I need a counter weight to the entropy of narcissism. Children, dogs, and a walk in the woods are one of the ways I can get outside of myself. The challenge of living that I seek to follow is to establish a frame that is up and out rather than down and in. It is for this reason that I cherish my morning walks with the pagans.

Malibu, my English cream golden retriever, wakes me each morning at 6:00 a.m. She doesn’t care if it’s raining, snowing or below freezing outside. This is her time and she is on a mission. I’m her needed accomplice. Nor is her expectation a quick morning pee across the street. No, her plan is for an hour-long walk in the bird sanctuary near the 450-acre farm on which I live.

These morning walks have become a time for spiritual reflection. The smells, sounds, sights, and rhythms of the seasons have become the backdrop to starting my day. It is a time of quiet meditation of reconnecting to a world and story larger than myself. In this routine, I have sought to learn from the ancients, to recapture the sensitivities of pagans who expect ”reciprocity with the animate earth.”

Attentiveness to nature can be a portal to a bigger story and to a deeper spiritual reality. This was the genius of Celtic Christians in their interactions with pagan Druids. New Copernican spirituality is a connecting again to the ancients in service of a future faith. They are embracing an explosion of new approaches to spirituality, many of which have connections with ancient paganism. Sadly, many only go halfway, worshipping the window rather than seeing through it to another world away.

The Celts saw reality in a mystical or magical way. There was no assumed demarcation between the sacred and the secular, the invisible and the visible. All were interconnected signs of a deeper spiritual presence. Perceived reality was everywhere porous to the spiritual world. Theirs was the living social embodiment of Gabriel Garcia Márquez’s literary “magical realism” with its heightened awareness of mystery. Not only is reality saturated with mystery and spiritual presence, but also time and space, the unseen and the seen are intertwined. Theirs was a mystical or spiritual view of reality that assumed that everything involved more than meets the eye. The Celtic vision was a robust paganism cast now through a Christian sacramentalist lens that has similarities with traditional African and Native American sensibilities.

It is this unitive vision of an interconnected larger reality that I seek to learn again on my morning walks. As I think through the coming activities of the day ahead, it is with this backdrop of a spiritualized created order and it meta-story that enfolds my days’ personal plot.
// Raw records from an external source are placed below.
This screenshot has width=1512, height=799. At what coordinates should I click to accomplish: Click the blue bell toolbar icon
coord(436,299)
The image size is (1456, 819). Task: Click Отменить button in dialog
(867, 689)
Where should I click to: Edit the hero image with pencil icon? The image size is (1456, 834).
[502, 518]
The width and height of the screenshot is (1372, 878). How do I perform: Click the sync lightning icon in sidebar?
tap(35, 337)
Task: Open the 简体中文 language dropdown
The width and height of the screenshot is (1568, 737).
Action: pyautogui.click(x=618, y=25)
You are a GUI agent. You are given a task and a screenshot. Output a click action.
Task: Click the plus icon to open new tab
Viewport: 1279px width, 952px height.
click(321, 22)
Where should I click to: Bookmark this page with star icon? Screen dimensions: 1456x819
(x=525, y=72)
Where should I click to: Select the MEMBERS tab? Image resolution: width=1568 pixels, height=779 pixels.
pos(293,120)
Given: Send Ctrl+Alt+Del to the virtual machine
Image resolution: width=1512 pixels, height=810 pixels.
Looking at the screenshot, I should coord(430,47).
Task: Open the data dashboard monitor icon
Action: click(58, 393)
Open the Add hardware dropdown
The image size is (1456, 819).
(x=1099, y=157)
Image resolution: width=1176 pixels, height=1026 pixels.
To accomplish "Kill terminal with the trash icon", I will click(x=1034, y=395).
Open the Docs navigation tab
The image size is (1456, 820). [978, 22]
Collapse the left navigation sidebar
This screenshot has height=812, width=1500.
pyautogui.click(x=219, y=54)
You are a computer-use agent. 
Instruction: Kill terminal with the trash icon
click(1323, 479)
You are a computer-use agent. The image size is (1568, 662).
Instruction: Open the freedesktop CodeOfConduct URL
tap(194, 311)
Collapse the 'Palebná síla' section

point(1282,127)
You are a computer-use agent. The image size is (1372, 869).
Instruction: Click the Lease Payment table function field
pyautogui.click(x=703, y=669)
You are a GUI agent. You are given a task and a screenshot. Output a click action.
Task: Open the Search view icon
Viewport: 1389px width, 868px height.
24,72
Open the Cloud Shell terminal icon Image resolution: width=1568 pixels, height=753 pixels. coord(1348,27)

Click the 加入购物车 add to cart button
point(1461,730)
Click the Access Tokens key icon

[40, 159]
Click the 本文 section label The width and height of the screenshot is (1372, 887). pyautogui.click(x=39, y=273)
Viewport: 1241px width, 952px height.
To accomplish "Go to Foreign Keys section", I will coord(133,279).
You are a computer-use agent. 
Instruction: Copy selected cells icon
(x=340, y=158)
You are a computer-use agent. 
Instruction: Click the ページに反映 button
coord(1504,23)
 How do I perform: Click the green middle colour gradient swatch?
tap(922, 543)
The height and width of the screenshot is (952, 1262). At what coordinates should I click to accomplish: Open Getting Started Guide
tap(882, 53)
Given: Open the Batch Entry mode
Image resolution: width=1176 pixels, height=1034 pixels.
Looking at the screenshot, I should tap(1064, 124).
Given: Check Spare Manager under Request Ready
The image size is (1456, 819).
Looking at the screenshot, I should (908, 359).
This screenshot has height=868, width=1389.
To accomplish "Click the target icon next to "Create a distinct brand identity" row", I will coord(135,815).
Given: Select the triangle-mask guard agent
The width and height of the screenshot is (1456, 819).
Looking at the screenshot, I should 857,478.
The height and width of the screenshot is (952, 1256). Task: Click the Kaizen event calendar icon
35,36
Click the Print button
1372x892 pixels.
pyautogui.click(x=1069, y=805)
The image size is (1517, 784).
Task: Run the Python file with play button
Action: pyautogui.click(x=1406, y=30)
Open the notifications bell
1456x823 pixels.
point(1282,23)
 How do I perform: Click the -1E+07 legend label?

The Celtic symbol for the Holy Spirit is the wild goose—hence the Wild Goose Festival. I see them almost daily. I’ve added to this the Bald Eagle as a symbol of God the Father, and the fox as Jesus, the incarnate Son. I look for all three on my walks. Some days are special when I have what I call a “Trinitarian Morning.” The Eagle, fox, and geese remind me of a deeper reality that enfolds my life, whose story is what gives me mine. It was not for exercise that C.S. Lewis took a daily walk; it was to be reminded that there is truth to be found up and out of our inverted gaze.